Significa comunicare all’altro che è stato scelto dal Signore; è trasmettergli il proprio ruolo e gli stessi poteri; in questo caso il ruolo ed i poteri di Elia.
Da notare bene che Eliseo non è scelto da Elia, ma dal Signore, tramite Elia. I poteri di Elia erano doni privilegiati che Dio gli aveva concesso allo scopo di svolgere una determinata missione, quella, cioè, di essere profeta.
Essere profeta, lo sappiamo, è parlare a nome di Dio, dicendo veramente quello che lui desidera da chi ascolta.
Ebbene, per volontà di Dio, Eliseo deve continuare ad essere profeta al posto di Elia, ereditando gli stessi privilegi e doni.
Questo, Eliseo lo ha compreso benissimo, come leggiamo: “Eliseo prese un paio di buoi e li uccise; con la legna del giogo dei buoi fece cuocere la carne e la diede al popolo, perché la mangiasse”.
Perché tale gesto?
È un altro gesto simbolico. Esso significa che è pronto a lasciare tutto, per assumere pienamente e con slancio la nuova missione. Ed infatti, lascia il suo lavoro ed il legame assoluto nei confronti della propria famiglia.
Applichiamo l’episodio alla nostra vita quotidiana.
Quante volte il Signore, attraverso persone o fatti, ci fa capire quale sia la sua volontà e quale strada dobbiamo intraprendere!
Vi corrispondiamo prontamente e generosamente, oppure no, perché siamo troppo legati a noi stessi, ai nostri schemi ed ai nostri programmi?
Dal Vangelo abbiamo ascoltato: “Gesù prese la ferma decisione di mettersi in cammino verso Gerusalemme”.
È deciso, non ha tentennamenti a seguire quella strada, nonostante sapesse quel che lo attendeva. Sa che in quella città sarà condannato a morte.
E proprio per il fatto di essere diretto a Gerusalemme, lungo tale viaggio subisce la non accoglienza dei Samaritani, vista la innata inimicizia che essi avevano con i Giudei.
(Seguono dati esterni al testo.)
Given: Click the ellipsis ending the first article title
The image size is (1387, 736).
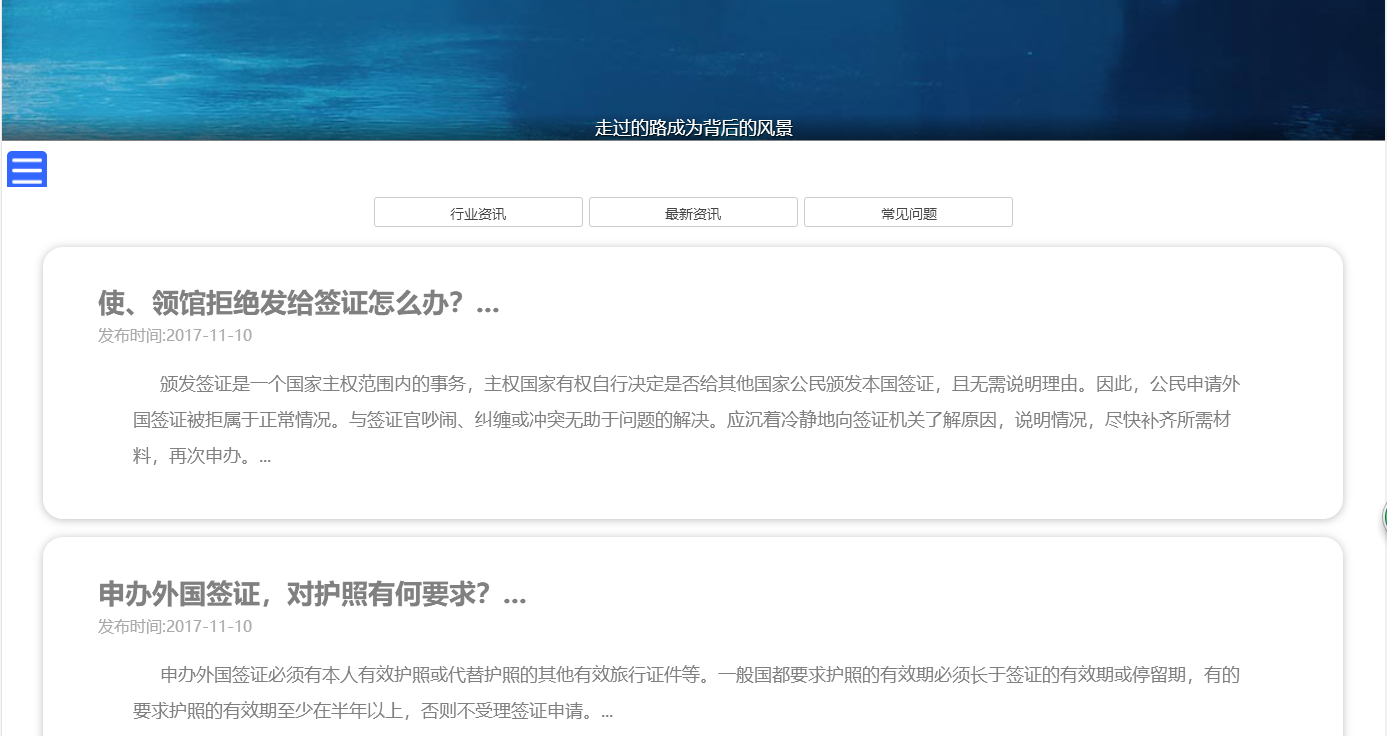Looking at the screenshot, I should (x=487, y=304).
Per tale motivo è forte e spropositata la reazione di Giacomo e Giovanni. Essi vogliono vendicarsi, addirittura distruggendoli; cosa che Gesù assolutamente non approva.
Ebbene, dietro tale fatto Gesù coglie l’occasione per dare degli insegnamenti sul come comportarsi per essere veri suoi discepoli.
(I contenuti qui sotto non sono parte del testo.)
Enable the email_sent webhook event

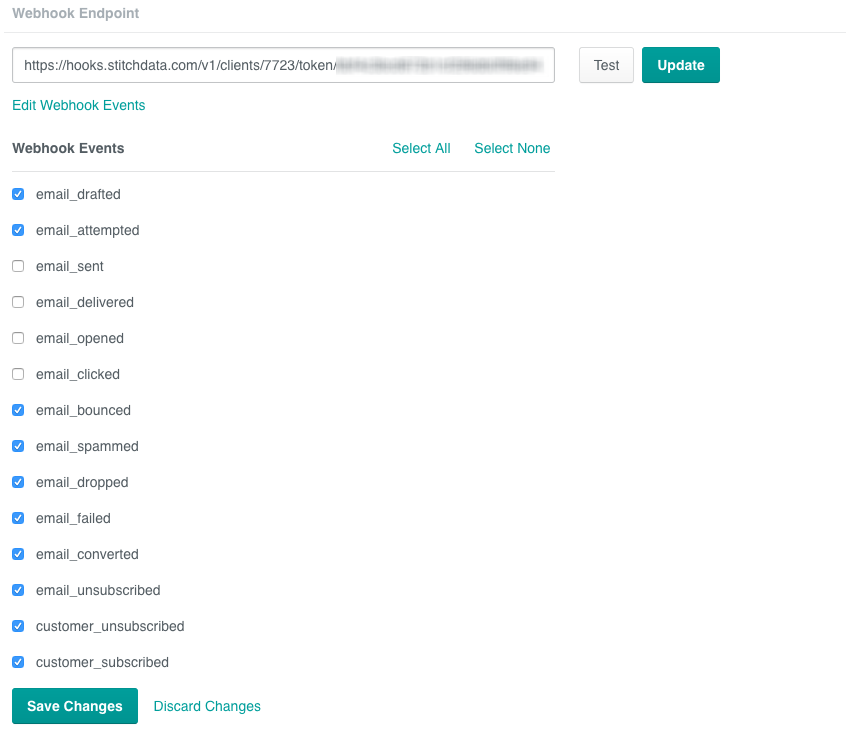[x=17, y=266]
Si serve di alcuni episodi in forza dei quali emerge quello che conta per esserlo.
Si tratta di accogliere totalmente e senza condizioni quello che il Signore ci chiede. In altre parole, si tratta di fare in tutto la sua volontà.
Infatti, è Lui che sta al centro della vita, per cui dobbiamo essere pronti a sacrificare tutto il resto, se questo non conduce a lui.
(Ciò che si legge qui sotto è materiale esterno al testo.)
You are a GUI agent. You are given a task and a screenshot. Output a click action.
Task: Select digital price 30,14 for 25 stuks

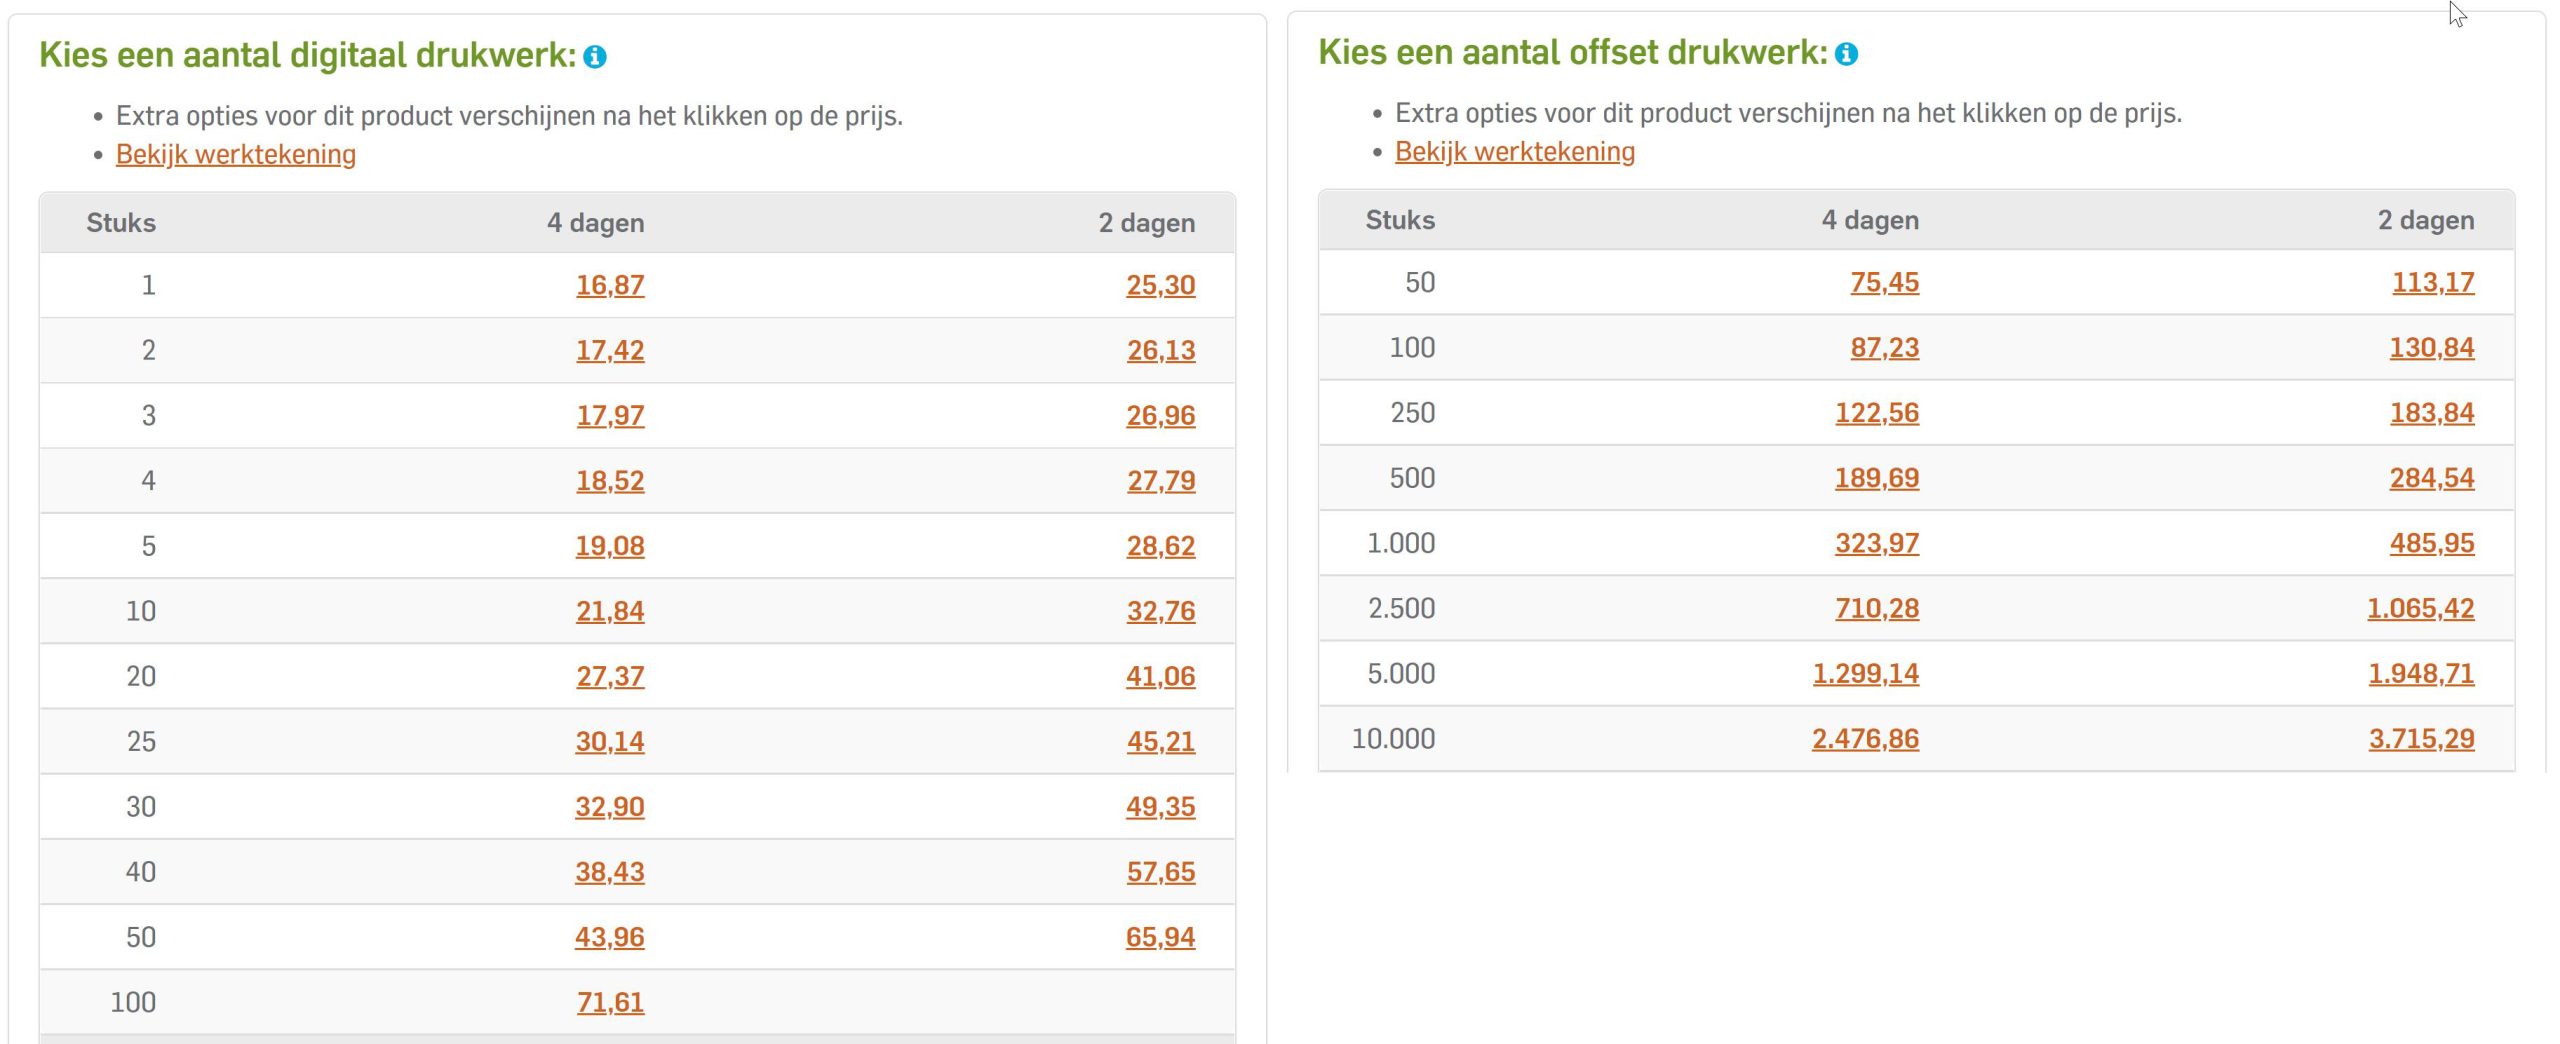pos(610,741)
Ciò premesso, possiamo ben comprendere le risposte di Gesù.
All’asserzione: “Ti seguirò dovunque andrai”, egli risponde: “Le volpi hanno le loro tane e gli uccelli del cielo i loro nidi, ma il Figlio dell’uomo non ha dove posare il capo”.
Questo per dire che, nel nostro cammino terreno, da una parte non possiamo essere vagabondi e senza una meta, perché la nostra meta è il cielo; ma dall’altra non possiamo neppure adeguarci in una vita tranquilla, senza impegni di sorta, senza essere spinti dalla continua ricerca di quanto il Signore ci chiede quotidianamente.
L’importante, lo ripeto, è scoprire e fare la volontà di Dio.
Ci sono anche altre due espressioni: “Chi pone mano all’aratro e torna indietro, è adatto per il regno di Dio” e: “Lascia che i morti seppelliscano i loro morti, tu invece va e annuncia il regno di Dio”.
In altre parole, il mettersi nella volontà di Dio, non si limita al fatto di un entusiasmo momentaneo, ma si misura con un impegno costante. Pertanto non possiamo, al momento della difficoltà, rimangiarci la parola data ed astenerci dal proposito fatto, per tornare al punto di partenza.
Non possiamo tornare alla situazione di chi è morto spiritualmente e che non si trova più in sintonia con il Signore.